Convert the data below into a Markdown table with the columns "Row" and "Line", giving each non-blank line its row number and leaving the pictures out.

— Data section —
************

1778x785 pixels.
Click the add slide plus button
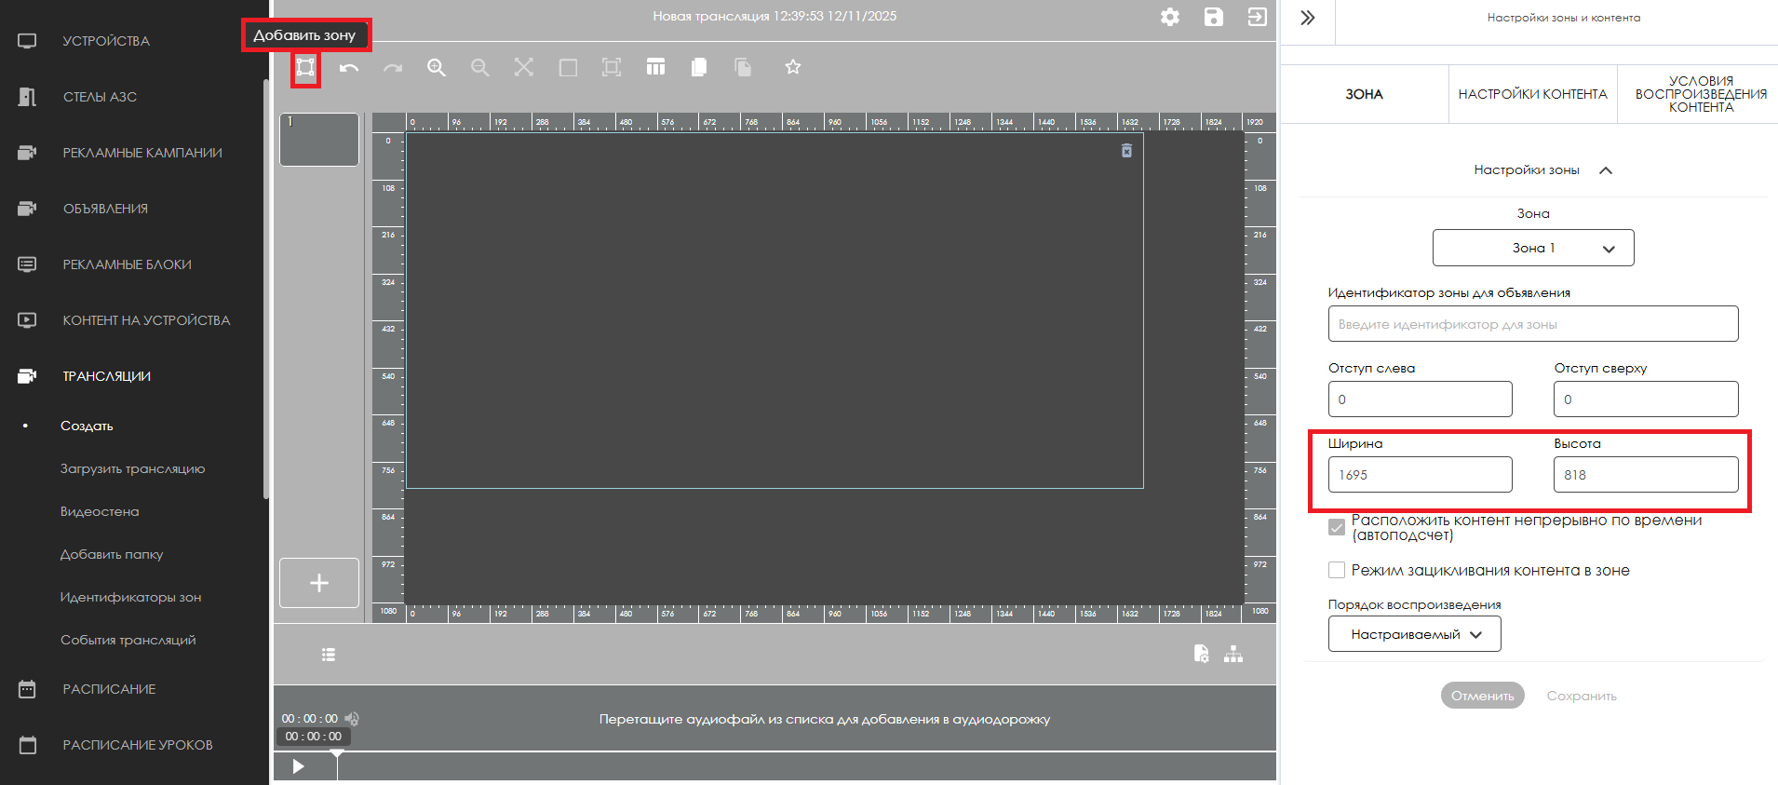(319, 583)
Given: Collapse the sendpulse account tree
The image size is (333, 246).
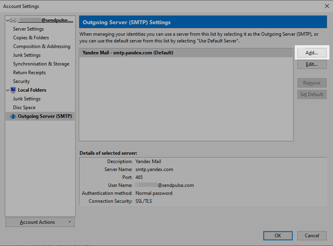Looking at the screenshot, I should tap(7, 19).
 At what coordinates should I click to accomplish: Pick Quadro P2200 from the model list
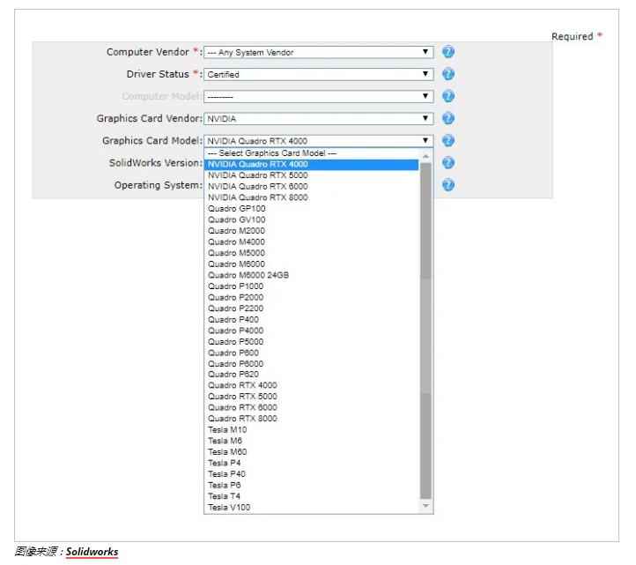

************

— Exercise response —
| Row | Line |
|---|---|
| 1 | 1778x785 pixels. |
| 2 | Click the add slide plus button |
| 3 | (319, 583) |
| 4 | Given: Collapse the sendpulse account tree |
| 5 | The image size is (333, 246). |
| 6 | Looking at the screenshot, I should tap(7, 19). |
| 7 |  At what coordinates should I click to accomplish: Pick Quadro P2200 from the model list |